◆ TASK REQUIREMENTS
Repeat exactly the lines running from the first line of the data to the line containing "भोटेकोशी बाढीको क्षतिप्रति", both ends included, and nothing else; drop the pictures.
[[ SUPPLIED INFORMATION open ]]
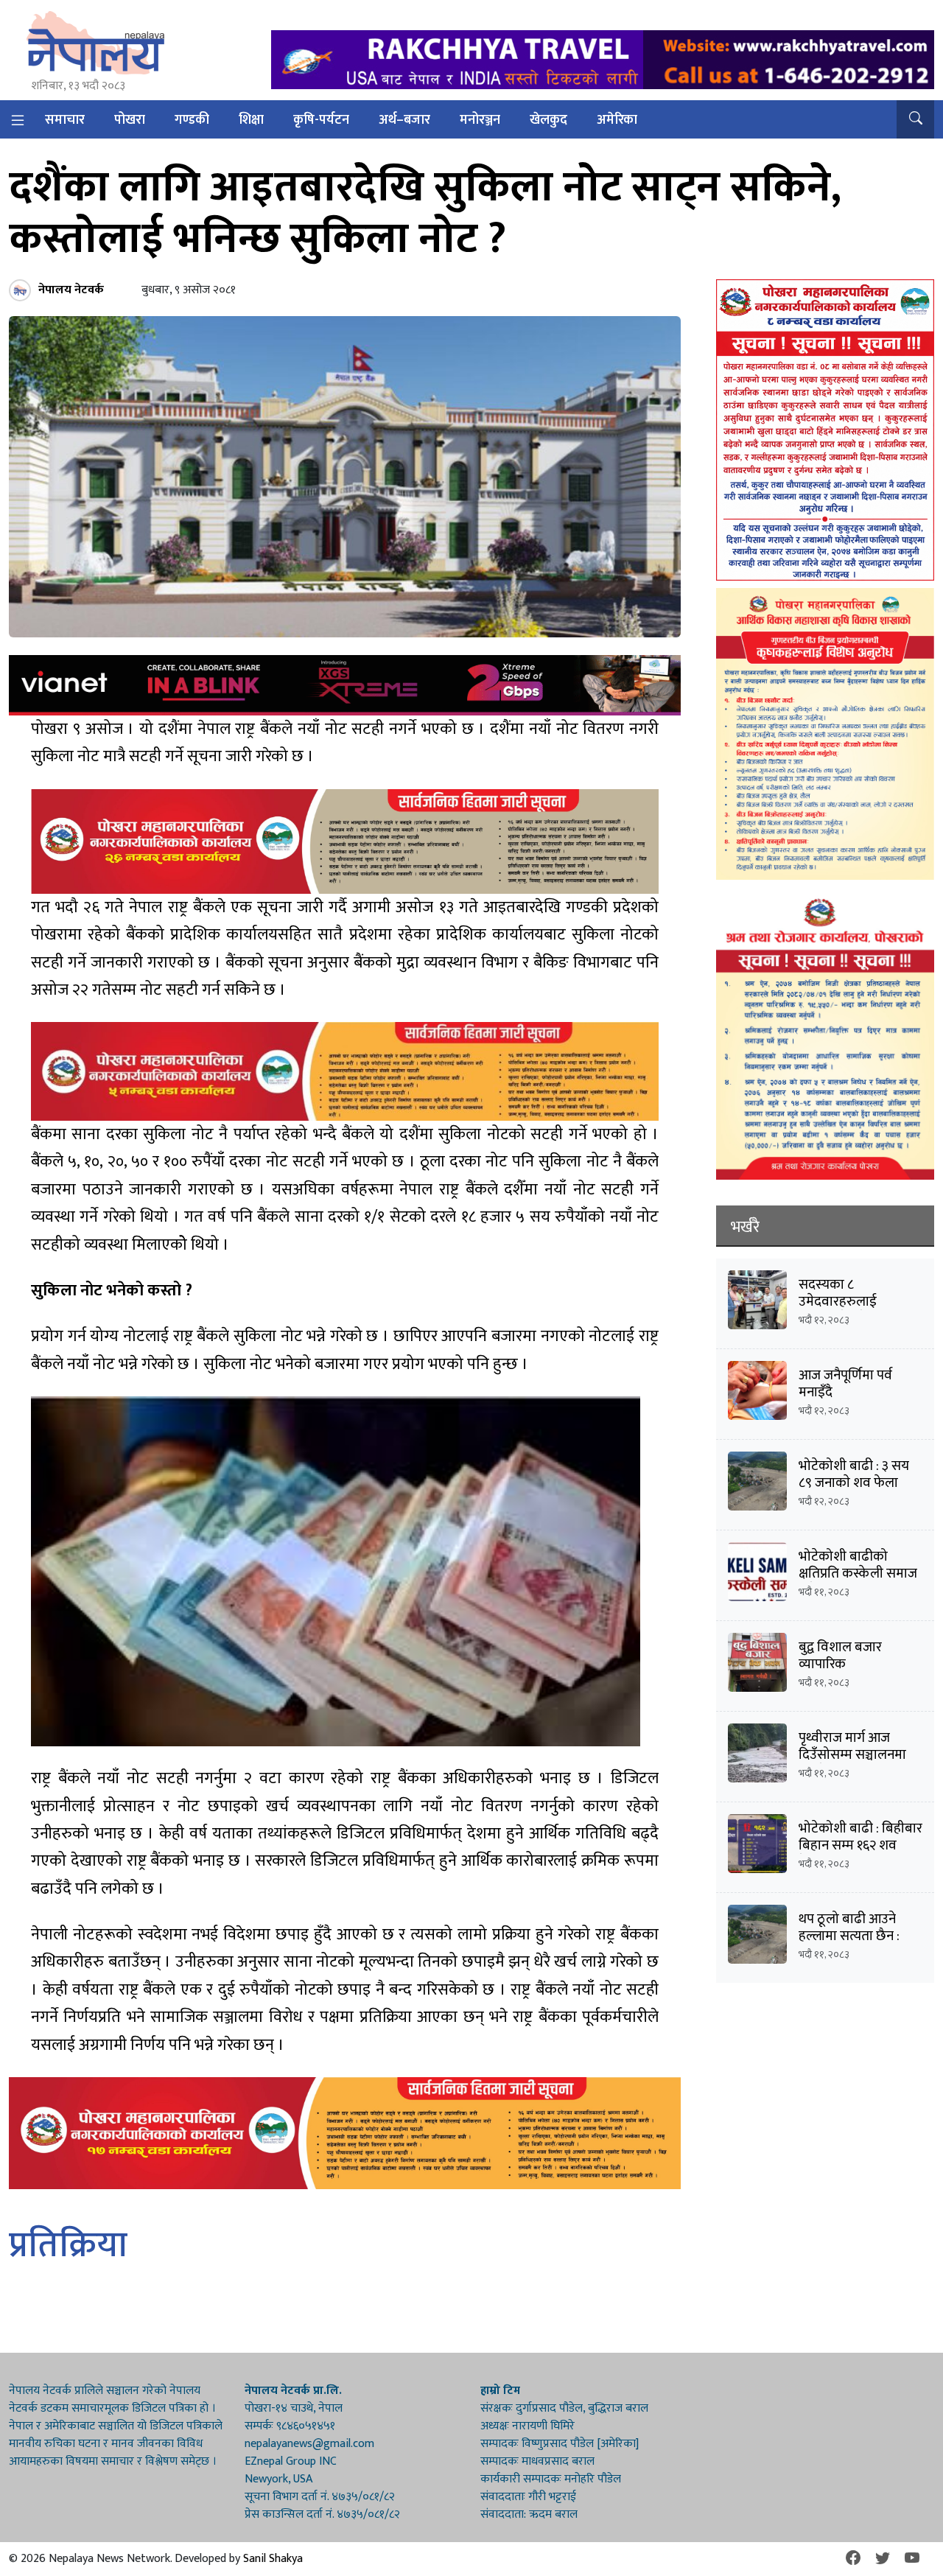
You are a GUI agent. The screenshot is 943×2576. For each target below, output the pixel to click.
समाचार (65, 120)
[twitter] (882, 2559)
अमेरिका (617, 120)
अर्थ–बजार (404, 120)
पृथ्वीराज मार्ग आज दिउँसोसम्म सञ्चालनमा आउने (852, 1754)
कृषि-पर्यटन (321, 120)
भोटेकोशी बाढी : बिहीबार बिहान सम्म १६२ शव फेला (860, 1845)
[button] (915, 119)
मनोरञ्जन (480, 120)
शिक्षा (251, 120)
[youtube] (912, 2559)
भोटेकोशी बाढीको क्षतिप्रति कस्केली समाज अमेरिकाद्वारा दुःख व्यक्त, (858, 1573)
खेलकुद (548, 120)
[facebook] (853, 2559)
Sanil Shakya (273, 2559)
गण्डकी (192, 120)
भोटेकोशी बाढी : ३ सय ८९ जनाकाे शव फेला (854, 1474)
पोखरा (129, 120)
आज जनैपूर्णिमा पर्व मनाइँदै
[[ SUPPLIED INFORMATION closed ]]
◆ EXERCISE RESULT
You are a GUI agent. The screenshot is 943×2576. For each target below, output the pixel to click.
समाचार (65, 120)
[twitter] (882, 2559)
अमेरिका (617, 120)
अर्थ–बजार (404, 120)
पृथ्वीराज मार्ग आज दिउँसोसम्म सञ्चालनमा आउने (852, 1754)
कृषि-पर्यटन (321, 120)
भोटेकोशी बाढी : बिहीबार बिहान सम्म १६२ शव फेला (860, 1845)
[button] (915, 119)
मनोरञ्जन (480, 120)
शिक्षा (251, 120)
[youtube] (912, 2559)
भोटेकोशी बाढीको क्षतिप्रति कस्केली समाज अमेरिकाद्वारा दुःख व्यक्त, (858, 1573)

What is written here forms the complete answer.